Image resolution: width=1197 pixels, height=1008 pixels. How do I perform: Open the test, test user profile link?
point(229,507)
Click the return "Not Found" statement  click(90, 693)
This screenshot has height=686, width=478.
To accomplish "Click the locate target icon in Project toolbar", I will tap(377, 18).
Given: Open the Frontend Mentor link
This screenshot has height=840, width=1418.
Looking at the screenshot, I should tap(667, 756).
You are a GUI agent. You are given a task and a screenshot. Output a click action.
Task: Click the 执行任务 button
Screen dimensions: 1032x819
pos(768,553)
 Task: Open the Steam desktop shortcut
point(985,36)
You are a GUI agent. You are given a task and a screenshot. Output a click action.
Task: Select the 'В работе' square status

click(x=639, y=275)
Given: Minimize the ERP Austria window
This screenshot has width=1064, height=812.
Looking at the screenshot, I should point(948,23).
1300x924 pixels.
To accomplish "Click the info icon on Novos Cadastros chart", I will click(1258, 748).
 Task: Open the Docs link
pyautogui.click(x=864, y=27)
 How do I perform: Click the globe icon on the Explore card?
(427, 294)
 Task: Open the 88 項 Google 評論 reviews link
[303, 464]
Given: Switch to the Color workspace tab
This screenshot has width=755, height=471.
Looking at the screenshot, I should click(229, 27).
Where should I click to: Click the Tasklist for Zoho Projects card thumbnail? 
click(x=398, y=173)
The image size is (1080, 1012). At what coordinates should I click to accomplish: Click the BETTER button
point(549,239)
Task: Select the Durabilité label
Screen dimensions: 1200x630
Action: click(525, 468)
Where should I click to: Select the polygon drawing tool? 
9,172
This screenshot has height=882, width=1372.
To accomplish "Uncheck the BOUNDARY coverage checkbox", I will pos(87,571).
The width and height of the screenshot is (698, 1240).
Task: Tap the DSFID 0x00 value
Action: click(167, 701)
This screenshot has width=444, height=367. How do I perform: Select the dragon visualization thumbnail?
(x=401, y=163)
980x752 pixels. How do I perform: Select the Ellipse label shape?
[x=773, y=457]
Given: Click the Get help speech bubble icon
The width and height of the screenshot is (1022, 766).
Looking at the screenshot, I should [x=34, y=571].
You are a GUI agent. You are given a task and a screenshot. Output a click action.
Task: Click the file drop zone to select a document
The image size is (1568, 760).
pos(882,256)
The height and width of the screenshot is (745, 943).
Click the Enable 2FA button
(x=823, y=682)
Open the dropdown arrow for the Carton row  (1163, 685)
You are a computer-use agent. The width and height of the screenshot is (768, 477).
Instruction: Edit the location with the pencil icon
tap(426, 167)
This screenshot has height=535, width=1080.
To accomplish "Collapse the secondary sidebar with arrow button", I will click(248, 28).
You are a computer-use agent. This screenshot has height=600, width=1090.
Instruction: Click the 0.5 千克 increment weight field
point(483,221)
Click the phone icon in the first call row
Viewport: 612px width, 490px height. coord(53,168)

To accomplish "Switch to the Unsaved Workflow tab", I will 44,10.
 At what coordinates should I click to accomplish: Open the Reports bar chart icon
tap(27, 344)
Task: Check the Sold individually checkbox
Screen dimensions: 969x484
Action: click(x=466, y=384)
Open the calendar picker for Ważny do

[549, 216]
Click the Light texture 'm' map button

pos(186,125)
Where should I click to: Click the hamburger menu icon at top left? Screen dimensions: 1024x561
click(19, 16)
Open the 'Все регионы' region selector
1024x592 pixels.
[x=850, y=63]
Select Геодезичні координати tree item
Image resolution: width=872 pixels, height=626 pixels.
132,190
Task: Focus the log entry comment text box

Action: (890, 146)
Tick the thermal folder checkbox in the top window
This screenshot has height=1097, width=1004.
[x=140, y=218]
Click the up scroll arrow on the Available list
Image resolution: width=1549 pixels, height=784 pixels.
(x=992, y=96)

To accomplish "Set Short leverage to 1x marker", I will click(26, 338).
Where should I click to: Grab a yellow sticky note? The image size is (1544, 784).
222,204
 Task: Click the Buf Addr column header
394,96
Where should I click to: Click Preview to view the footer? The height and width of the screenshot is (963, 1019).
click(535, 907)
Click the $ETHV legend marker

▶ **Exercise brief**
Copy the material word for word, from its first line through the line containing "Looking at the screenshot, I should click(229, 27).", including both of those lines.

▶ **Task output**
Image resolution: width=1197 pixels, height=1008 pixels. How do I perform: Open the test, test user profile link?
point(229,507)
Click the return "Not Found" statement  click(90, 693)
This screenshot has height=686, width=478.
To accomplish "Click the locate target icon in Project toolbar", I will tap(377, 18).
Given: Open the Frontend Mentor link
This screenshot has height=840, width=1418.
Looking at the screenshot, I should tap(667, 756).
You are a GUI agent. You are given a task and a screenshot. Output a click action.
Task: Click the 执行任务 button
Screen dimensions: 1032x819
pos(768,553)
 Task: Open the Steam desktop shortcut
point(985,36)
You are a GUI agent. You are given a task and a screenshot. Output a click action.
Task: Select the 'В работе' square status

click(x=639, y=275)
Given: Minimize the ERP Austria window
This screenshot has width=1064, height=812.
Looking at the screenshot, I should point(948,23).
1300x924 pixels.
To accomplish "Click the info icon on Novos Cadastros chart", I will click(1258, 748).
 Task: Open the Docs link
pyautogui.click(x=864, y=27)
 How do I perform: Click the globe icon on the Explore card?
(427, 294)
 Task: Open the 88 項 Google 評論 reviews link
[303, 464]
Given: Switch to the Color workspace tab
This screenshot has width=755, height=471.
Looking at the screenshot, I should click(229, 27).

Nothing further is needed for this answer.